EXERCISE GOAL |
Make an exact copy of the data below, leaving out every picture.

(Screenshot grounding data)
* * *

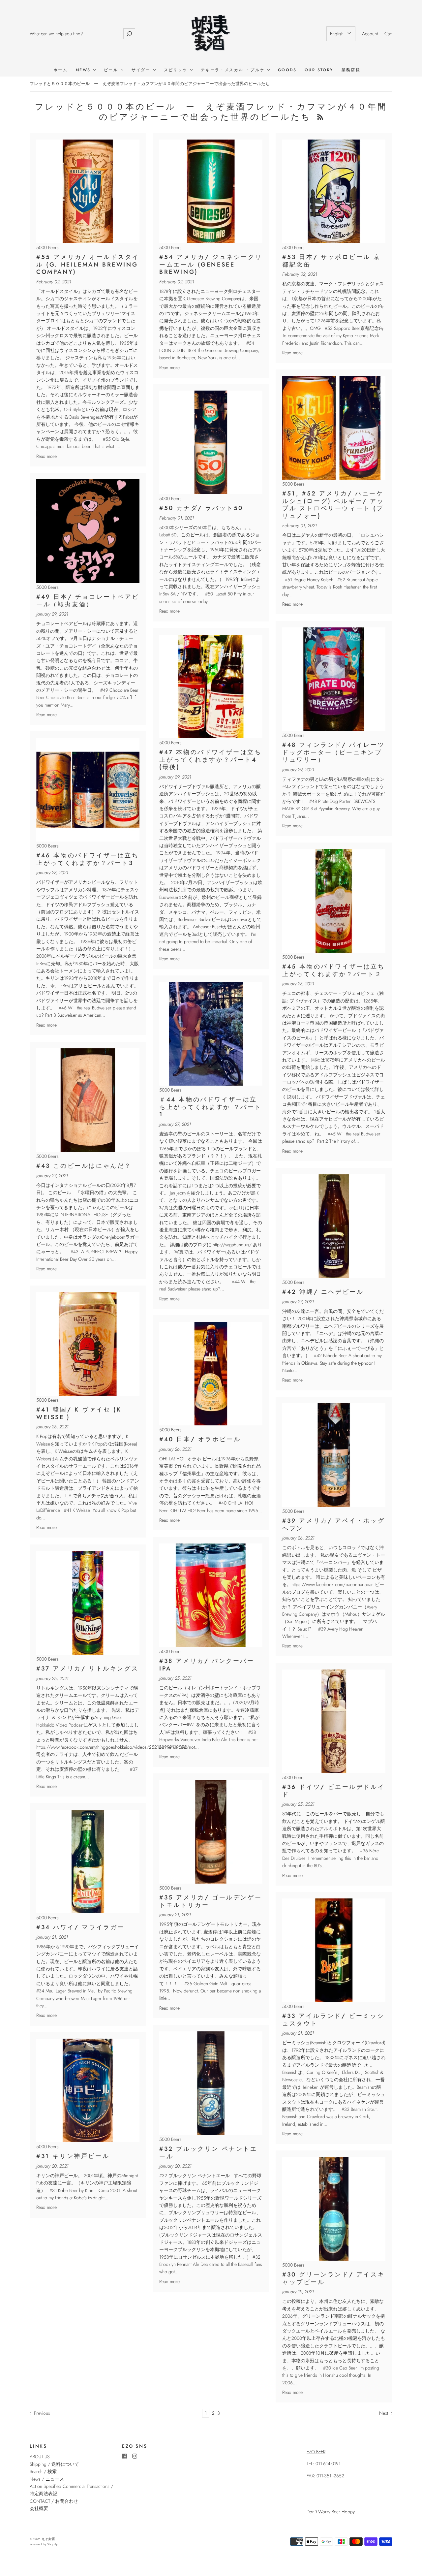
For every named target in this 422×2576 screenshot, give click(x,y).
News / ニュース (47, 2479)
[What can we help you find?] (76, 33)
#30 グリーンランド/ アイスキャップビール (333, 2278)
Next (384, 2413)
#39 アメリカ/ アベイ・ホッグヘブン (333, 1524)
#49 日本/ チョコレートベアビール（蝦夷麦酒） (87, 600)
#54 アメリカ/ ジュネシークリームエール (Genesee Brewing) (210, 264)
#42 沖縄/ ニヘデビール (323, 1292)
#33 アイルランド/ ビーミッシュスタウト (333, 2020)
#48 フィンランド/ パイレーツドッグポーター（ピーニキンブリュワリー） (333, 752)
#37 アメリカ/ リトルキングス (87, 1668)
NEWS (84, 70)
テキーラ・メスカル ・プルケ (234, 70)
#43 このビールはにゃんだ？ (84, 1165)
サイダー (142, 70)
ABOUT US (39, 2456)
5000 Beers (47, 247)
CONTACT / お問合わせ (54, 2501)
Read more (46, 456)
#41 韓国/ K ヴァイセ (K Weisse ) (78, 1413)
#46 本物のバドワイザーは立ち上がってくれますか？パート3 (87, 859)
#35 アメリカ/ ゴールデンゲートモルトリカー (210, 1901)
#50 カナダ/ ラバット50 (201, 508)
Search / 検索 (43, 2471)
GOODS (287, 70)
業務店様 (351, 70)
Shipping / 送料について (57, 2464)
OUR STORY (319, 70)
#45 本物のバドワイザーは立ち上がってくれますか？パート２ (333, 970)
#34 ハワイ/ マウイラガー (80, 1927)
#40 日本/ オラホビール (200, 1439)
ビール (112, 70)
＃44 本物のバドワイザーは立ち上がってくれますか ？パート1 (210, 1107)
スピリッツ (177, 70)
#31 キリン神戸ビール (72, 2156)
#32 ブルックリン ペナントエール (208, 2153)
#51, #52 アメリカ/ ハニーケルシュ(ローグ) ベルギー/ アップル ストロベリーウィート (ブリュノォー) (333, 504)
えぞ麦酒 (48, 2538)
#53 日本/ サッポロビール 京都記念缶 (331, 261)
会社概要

* * *

OUTPUT FOR THIS EXERCISE |
For every named target in this 422×2576 screenshot, give click(x,y).
News / ニュース (47, 2479)
[What can we help you find?] (76, 33)
#30 グリーンランド/ アイスキャップビール (333, 2278)
Next (384, 2413)
#39 アメリカ/ アベイ・ホッグヘブン (333, 1524)
#49 日本/ チョコレートベアビール（蝦夷麦酒） (87, 600)
#54 アメリカ/ ジュネシークリームエール (Genesee Brewing) (210, 264)
#42 沖縄/ ニヘデビール (323, 1292)
#33 アイルランド/ ビーミッシュスタウト (333, 2020)
#48 フィンランド/ パイレーツドッグポーター（ピーニキンブリュワリー） (333, 752)
#37 アメリカ/ リトルキングス (87, 1668)
NEWS (84, 70)
テキーラ・メスカル ・プルケ (234, 70)
#43 このビールはにゃんだ？ (84, 1165)
サイダー (142, 70)
ABOUT US (39, 2456)
5000 Beers (47, 247)
CONTACT / お問合わせ (54, 2501)
Read more (46, 456)
#41 韓国/ K ヴァイセ (K Weisse ) (78, 1413)
#46 本物のバドワイザーは立ち上がってくれますか？パート3 (87, 859)
#35 アメリカ/ ゴールデンゲートモルトリカー (210, 1901)
#50 カナダ/ ラバット50 (201, 508)
Search / 検索 (43, 2471)
GOODS (287, 70)
業務店様 (351, 70)
Shipping / 送料について (57, 2464)
OUR STORY (319, 70)
#45 本物のバドワイザーは立ち上がってくれますか？パート２ (333, 970)
#34 ハワイ/ マウイラガー (80, 1927)
#40 日本/ オラホビール (200, 1439)
ビール (112, 70)
＃44 本物のバドワイザーは立ち上がってくれますか ？パート1 (210, 1107)
スピリッツ (177, 70)
#31 キリン神戸ビール (72, 2156)
#32 ブルックリン ペナントエール (208, 2153)
#51, #52 アメリカ/ ハニーケルシュ(ローグ) ベルギー/ アップル ストロベリーウィート (ブリュノォー) (333, 504)
えぞ麦酒 (48, 2538)
#53 日本/ サッポロビール 京都記念缶 (331, 261)
会社概要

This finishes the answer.